YOUR INSTRUCTIONS: Pull out every line of the records that contains the word "screenshot".

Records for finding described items
........

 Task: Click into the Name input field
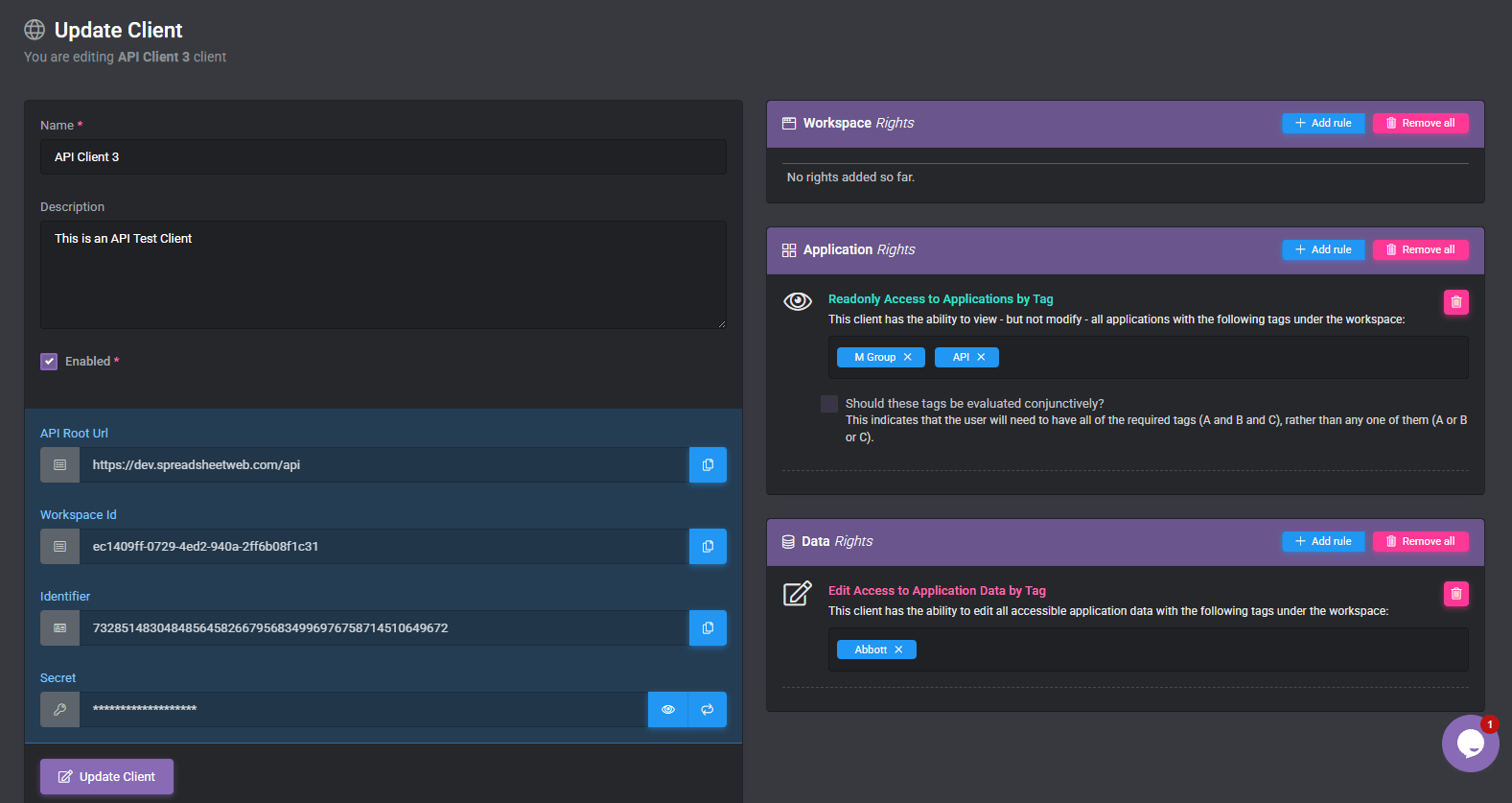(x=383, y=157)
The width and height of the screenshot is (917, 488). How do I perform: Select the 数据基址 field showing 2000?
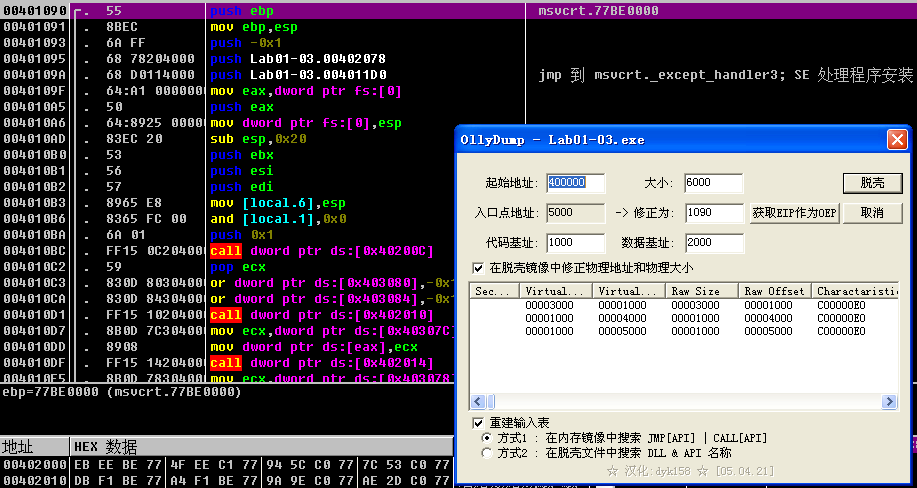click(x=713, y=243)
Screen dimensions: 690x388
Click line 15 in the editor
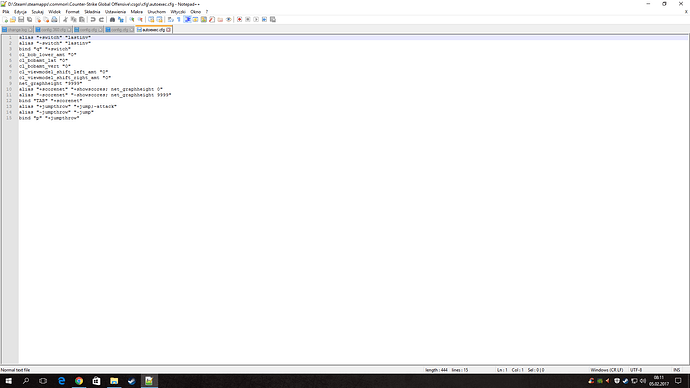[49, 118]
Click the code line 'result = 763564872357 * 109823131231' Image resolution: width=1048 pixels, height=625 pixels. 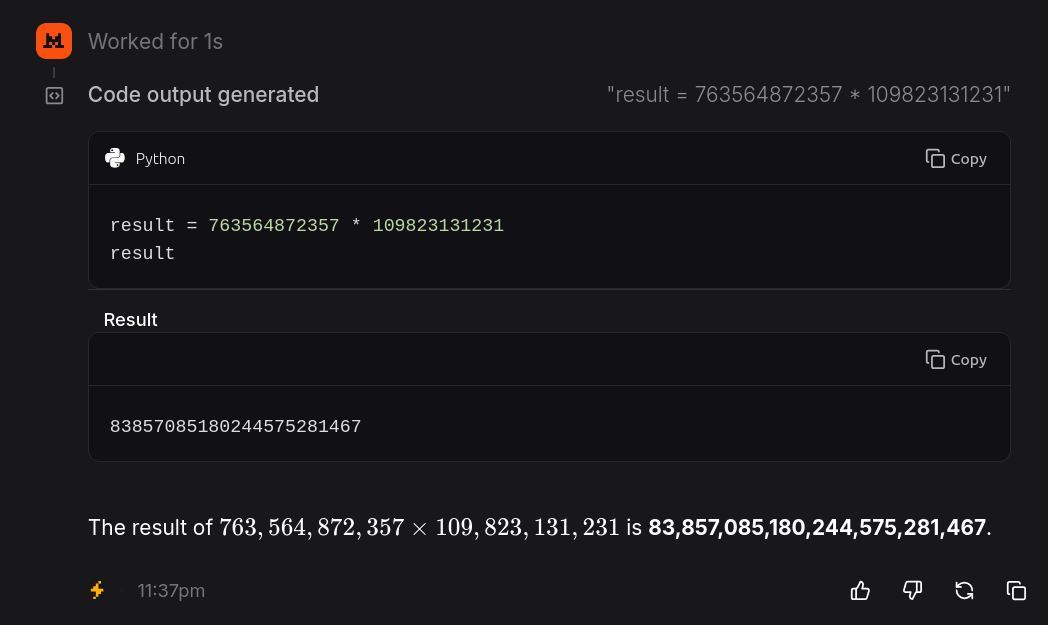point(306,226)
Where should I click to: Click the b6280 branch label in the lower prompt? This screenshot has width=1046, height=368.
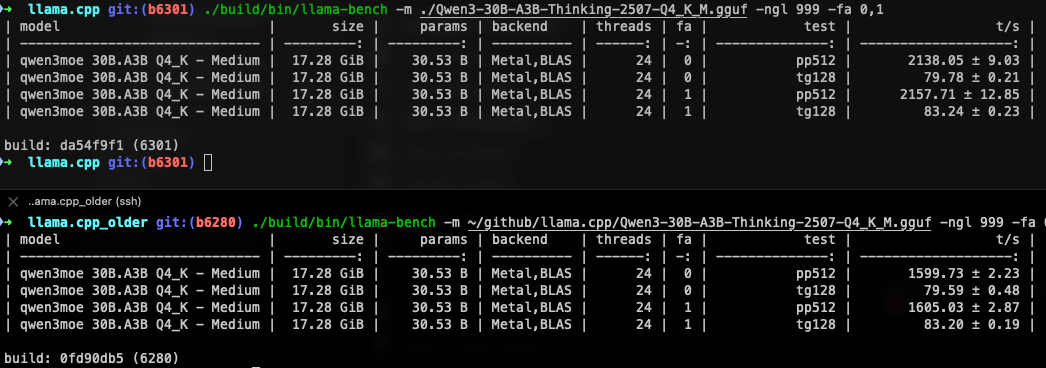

........

THE ANSWER:
The width and height of the screenshot is (917, 488). How do I perform: Select the 数据基址 field showing 2000?
Where should I click to: Click the b6280 branch label in the lower prompt? This screenshot has width=1046, height=368.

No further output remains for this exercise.